▶ Data for locating visible targets
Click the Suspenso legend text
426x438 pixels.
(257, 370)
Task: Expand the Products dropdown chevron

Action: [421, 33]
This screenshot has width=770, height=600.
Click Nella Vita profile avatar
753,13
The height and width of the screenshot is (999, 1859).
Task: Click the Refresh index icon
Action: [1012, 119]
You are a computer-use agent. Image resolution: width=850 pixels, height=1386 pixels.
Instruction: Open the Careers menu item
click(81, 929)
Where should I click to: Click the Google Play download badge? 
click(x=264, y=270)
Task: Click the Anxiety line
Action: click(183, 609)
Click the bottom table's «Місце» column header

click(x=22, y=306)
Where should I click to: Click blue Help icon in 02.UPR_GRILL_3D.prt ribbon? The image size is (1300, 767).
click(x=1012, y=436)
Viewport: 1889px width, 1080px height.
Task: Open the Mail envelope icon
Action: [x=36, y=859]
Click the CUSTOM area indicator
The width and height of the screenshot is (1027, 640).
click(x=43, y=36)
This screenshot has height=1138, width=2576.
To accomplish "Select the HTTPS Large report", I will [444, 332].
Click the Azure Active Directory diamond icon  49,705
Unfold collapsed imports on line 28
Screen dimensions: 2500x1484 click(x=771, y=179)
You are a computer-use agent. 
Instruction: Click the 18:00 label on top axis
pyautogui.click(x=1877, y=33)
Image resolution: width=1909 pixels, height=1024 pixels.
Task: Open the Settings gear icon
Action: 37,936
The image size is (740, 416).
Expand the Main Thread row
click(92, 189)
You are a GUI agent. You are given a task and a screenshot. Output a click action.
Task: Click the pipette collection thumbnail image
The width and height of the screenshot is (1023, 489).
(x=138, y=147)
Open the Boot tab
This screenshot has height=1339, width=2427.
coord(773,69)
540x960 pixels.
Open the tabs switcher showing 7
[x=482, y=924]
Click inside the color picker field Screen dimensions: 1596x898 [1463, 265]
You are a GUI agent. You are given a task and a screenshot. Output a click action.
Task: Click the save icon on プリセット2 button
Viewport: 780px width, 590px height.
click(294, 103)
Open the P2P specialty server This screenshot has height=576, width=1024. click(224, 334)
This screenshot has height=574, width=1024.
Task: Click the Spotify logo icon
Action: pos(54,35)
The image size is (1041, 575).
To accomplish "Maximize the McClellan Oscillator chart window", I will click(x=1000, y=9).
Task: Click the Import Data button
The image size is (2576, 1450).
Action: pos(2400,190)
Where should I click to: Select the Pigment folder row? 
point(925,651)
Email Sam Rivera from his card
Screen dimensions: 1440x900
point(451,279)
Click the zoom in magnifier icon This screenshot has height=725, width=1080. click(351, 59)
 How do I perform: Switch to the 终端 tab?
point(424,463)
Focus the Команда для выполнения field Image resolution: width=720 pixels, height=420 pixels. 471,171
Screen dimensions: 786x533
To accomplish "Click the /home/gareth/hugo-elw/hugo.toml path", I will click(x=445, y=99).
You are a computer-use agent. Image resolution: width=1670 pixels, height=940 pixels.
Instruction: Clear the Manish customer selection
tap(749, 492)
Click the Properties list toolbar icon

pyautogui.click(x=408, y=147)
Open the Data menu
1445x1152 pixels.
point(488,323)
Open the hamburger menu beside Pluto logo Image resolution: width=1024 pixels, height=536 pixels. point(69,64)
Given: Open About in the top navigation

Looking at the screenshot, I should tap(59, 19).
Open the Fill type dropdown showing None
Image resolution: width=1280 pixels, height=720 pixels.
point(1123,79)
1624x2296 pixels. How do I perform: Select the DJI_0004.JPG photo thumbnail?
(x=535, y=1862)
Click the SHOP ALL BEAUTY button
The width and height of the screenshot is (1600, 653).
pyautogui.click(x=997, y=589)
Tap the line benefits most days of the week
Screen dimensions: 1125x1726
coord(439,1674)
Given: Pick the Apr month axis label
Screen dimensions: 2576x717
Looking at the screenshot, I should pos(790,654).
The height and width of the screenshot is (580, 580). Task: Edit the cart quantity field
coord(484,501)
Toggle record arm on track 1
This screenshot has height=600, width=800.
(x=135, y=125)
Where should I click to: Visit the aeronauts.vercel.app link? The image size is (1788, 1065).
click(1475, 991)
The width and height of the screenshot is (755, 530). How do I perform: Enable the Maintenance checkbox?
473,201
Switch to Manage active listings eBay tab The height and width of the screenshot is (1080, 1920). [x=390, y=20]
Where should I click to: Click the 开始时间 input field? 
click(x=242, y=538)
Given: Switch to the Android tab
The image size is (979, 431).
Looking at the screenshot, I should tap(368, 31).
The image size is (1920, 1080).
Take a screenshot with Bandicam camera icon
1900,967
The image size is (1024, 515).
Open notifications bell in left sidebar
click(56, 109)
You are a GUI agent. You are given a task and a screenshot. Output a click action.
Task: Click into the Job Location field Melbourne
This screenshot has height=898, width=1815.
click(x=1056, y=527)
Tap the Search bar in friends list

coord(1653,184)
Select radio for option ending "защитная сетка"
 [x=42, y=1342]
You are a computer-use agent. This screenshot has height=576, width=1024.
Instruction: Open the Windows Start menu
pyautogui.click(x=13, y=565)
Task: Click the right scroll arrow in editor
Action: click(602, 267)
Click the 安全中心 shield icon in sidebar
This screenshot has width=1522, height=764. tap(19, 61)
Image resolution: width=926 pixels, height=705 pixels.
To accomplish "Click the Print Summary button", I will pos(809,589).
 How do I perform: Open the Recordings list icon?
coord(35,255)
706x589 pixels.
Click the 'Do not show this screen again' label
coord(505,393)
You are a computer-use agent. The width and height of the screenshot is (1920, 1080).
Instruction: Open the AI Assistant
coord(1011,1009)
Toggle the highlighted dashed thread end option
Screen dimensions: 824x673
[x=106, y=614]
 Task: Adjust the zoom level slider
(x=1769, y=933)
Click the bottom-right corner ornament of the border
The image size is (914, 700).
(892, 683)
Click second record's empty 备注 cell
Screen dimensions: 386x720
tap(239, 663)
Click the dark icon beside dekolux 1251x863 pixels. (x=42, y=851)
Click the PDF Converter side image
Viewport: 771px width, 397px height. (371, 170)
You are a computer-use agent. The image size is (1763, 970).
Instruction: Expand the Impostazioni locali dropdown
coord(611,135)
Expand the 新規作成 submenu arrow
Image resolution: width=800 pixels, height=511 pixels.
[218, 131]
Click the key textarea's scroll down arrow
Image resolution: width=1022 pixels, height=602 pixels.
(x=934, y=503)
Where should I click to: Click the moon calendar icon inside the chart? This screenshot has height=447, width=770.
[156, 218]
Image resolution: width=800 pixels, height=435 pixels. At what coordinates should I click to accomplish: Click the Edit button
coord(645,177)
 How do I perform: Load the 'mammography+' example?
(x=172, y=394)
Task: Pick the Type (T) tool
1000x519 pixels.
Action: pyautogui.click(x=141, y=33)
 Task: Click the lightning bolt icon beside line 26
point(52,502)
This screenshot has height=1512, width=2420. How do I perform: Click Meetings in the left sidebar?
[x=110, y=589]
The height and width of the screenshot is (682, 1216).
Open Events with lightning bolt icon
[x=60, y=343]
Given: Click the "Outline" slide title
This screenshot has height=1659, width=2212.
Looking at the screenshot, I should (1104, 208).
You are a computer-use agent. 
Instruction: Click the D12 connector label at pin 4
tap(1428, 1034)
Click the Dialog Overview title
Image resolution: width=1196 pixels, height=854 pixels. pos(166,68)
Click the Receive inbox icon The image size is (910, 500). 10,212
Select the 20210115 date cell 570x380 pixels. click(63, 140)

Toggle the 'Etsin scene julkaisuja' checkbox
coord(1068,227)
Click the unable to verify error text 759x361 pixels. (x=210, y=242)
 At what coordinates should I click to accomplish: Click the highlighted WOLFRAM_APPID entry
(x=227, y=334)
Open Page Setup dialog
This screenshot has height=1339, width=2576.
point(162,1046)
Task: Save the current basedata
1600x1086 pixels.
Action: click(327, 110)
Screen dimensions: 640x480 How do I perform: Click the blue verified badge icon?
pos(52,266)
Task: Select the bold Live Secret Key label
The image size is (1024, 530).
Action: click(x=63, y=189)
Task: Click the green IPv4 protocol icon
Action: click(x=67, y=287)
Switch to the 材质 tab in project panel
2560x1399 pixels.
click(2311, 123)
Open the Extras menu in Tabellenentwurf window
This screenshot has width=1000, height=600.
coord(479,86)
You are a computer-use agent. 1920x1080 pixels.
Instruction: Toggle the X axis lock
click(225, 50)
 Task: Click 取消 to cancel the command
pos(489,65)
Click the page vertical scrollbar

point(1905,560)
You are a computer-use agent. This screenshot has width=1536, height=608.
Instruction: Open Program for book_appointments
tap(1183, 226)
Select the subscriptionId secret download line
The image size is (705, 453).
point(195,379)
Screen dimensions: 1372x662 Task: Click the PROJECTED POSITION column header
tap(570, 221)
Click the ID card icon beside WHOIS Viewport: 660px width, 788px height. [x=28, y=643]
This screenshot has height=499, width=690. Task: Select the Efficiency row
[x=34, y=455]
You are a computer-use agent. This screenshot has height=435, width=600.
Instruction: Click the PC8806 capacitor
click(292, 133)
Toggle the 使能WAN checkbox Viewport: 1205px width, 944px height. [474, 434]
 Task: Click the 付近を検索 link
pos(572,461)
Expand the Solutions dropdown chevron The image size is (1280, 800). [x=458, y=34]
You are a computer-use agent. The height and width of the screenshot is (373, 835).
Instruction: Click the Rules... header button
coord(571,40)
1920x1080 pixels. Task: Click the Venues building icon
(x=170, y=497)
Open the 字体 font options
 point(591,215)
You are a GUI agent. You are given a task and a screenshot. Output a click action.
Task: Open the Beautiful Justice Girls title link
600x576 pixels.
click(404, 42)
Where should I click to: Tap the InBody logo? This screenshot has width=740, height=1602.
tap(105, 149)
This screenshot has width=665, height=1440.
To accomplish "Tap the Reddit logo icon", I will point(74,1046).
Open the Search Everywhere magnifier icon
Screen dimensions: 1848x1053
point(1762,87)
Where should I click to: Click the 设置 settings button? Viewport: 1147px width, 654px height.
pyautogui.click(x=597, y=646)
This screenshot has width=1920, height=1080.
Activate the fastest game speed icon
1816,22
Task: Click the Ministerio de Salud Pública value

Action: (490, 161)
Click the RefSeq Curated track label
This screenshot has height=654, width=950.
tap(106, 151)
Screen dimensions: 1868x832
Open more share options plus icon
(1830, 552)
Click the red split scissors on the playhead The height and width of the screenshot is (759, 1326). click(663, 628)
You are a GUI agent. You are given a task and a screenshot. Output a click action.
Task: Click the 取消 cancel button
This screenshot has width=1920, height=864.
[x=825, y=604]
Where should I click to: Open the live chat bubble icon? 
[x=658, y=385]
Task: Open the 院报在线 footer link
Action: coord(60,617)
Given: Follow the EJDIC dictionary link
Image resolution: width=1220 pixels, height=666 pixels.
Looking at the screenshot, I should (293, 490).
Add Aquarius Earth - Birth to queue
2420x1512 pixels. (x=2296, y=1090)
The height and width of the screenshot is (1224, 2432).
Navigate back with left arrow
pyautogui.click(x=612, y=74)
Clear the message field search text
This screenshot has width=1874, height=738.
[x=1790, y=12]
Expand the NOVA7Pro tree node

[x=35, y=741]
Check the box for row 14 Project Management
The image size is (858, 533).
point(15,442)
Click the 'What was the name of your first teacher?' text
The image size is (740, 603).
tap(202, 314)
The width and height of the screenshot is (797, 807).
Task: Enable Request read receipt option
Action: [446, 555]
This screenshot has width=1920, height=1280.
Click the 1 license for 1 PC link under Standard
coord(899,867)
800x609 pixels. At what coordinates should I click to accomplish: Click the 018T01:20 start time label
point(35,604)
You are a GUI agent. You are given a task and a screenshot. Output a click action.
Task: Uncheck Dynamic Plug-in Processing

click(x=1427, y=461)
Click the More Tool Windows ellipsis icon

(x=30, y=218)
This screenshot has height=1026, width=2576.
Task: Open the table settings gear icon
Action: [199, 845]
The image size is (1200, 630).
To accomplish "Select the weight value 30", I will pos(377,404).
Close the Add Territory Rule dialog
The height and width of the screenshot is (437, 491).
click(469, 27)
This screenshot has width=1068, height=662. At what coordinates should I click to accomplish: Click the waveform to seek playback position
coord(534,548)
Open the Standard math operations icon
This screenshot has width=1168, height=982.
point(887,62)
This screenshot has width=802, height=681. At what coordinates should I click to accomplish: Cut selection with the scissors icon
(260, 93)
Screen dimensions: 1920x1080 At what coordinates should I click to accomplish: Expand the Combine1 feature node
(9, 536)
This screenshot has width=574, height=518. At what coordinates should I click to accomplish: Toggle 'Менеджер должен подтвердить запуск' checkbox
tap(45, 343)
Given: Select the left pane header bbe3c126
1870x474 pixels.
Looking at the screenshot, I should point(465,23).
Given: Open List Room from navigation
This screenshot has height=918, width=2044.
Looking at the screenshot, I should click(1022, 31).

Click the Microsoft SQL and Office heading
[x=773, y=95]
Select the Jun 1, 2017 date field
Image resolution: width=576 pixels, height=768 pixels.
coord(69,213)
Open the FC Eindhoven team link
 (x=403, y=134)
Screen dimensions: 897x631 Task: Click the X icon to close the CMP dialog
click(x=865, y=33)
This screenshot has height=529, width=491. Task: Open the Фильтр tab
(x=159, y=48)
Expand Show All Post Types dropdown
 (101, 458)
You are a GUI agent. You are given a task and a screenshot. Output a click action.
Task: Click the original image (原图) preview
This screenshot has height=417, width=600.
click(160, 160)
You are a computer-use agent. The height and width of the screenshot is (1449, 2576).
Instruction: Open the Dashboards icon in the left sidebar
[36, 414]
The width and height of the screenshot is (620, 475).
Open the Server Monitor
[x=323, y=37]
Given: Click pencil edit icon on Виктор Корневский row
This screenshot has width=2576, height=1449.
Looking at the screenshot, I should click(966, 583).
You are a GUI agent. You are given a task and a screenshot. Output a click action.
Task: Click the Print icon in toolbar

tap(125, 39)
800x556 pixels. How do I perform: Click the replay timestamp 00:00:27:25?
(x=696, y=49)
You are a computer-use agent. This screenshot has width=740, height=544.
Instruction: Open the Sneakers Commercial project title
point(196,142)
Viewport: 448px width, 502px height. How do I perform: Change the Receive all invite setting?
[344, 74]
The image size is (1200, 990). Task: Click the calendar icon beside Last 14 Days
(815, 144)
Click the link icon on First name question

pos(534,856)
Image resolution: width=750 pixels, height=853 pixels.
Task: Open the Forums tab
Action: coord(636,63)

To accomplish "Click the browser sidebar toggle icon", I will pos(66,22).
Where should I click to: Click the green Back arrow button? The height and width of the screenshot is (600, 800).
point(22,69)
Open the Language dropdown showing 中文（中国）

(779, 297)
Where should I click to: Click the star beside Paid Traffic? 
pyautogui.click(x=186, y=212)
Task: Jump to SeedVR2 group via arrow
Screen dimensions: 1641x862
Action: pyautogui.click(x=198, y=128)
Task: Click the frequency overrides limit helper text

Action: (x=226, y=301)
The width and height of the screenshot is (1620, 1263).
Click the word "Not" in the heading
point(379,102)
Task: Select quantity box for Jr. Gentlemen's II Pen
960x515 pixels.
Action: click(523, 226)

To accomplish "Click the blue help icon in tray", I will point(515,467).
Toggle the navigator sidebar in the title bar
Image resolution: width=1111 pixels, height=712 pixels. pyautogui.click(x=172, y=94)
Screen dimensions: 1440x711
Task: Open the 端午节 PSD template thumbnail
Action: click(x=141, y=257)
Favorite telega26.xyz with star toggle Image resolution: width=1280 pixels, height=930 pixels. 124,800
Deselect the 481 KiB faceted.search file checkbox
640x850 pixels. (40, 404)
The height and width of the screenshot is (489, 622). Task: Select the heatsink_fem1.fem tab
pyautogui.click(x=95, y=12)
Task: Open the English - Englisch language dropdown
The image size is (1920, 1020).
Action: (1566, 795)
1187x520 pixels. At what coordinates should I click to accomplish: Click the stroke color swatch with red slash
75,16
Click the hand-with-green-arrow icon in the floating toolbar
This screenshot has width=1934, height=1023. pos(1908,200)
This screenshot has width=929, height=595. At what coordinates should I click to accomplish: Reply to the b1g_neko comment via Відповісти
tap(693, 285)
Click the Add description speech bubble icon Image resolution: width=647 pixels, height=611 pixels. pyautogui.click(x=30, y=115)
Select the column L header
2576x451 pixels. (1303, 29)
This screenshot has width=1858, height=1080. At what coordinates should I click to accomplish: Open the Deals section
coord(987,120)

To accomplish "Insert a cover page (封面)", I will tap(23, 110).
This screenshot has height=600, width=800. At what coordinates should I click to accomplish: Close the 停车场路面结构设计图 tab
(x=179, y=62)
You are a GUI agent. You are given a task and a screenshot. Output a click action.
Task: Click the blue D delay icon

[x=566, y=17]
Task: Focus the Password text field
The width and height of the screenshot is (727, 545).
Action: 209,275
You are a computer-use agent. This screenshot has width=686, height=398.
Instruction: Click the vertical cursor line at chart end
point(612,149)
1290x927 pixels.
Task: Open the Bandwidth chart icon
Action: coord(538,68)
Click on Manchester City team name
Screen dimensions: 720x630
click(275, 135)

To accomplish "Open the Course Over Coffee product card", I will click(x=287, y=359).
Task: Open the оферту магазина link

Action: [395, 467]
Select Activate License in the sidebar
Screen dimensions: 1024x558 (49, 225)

▶ TASK STATEMENT
Render the part of the records that opens with the line containing "Where should I click to: Click the moon" and closes with the line containing "Action: pyautogui.click(x=141, y=33)" as a JSON list of strings, one string per line, leaving out blank lines.

▶ RESULT
[
  "Where should I click to: Click the moon calendar icon inside the chart? This screenshot has height=447, width=770.",
  "[156, 218]",
  "Image resolution: width=800 pixels, height=435 pixels. At what coordinates should I click to accomplish: Click the Edit button",
  "coord(645,177)",
  " How do I perform: Load the 'mammography+' example?",
  "(x=172, y=394)",
  "Task: Pick the Type (T) tool",
  "1000x519 pixels.",
  "Action: pyautogui.click(x=141, y=33)"
]